Common Questions

Why a Home Inspection?

Massachusetts home purchasers are given the opportunity under state law to have their potential house or condo purchase inspected by a licensed Home Inspector prior to signing a Purchase and Sale Agreement. The usual time allowed to the buyer is 7 calendar days. We view the Home Inspection as an insurance policy; we will determine the condition of the property prior to making the purchase. The inspection will reveal "the good, the bad, and the ugly" aspects of the property that will assist you in making a decision to purchase the property.

What Does Massachusetts Home Inspection Law Require?
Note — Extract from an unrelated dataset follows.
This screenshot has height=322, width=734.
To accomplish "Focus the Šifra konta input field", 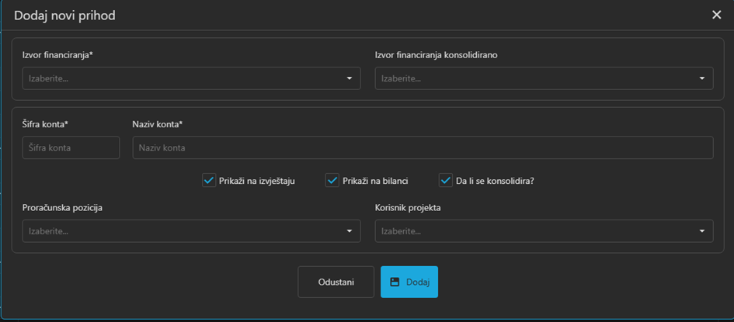I will (x=71, y=147).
All Home Inspectors operating in MA are required to be licensed by the state and must provide Errors and Omissions Insurance. Our report is completed in accordance with the Massachusetts Home Inspectors 266 CMR Regulations and Standards of Practice. All clients are encouraged to review the Home Inspectors Facts for Consumers Sheet at the Consumer Affairs and Business Regulation website.

What Does the Seller Need to Disclosure to the Buyer?

The Massachusetts Home Inspector Law requires that the Seller provide the following information to the prospective Buyer:

  • Does the dwelling have a history of seepage, dampness and/or water penetration into the Basement and/or Under Floor Crawl Space?
  • Has a sump pump ever been installed or used in the basement or under floor crawl space?
  • Do you use any type of dehumidification in any part of the dwelling?
  • Are you aware of any mold and/or air quality issues in the dwelling?
  • Is the dwelling on a private sewage system? If the waste system is private, has a Title V inspection been completed and is the completed Title V Report available for review?
  • Has the dwelling ever been inspected and/or treated for insect infestation? If so, when? What were the chemicals used?
  • Has the dwelling ever been tested for radon gas and/or lead paint? If so when? What were the results?
  • Has the dwelling ever been inspected by an Inspector? If so, when? Were any problems noted? Is a copy of the inspection report available?
  • Are the Seller and/or the Seller’s Representation aware of any structural, mechanical, electrical, and or other material defect that may exist on the property?
  • Has there ever been a fire in the dwelling? If so, when? What areas were involved? What chemical cleaners, if any, were used for cleanup?
  • Has there ever been a hazardous waste spill on the property?
  • Is there an underground oil storage tank on the property?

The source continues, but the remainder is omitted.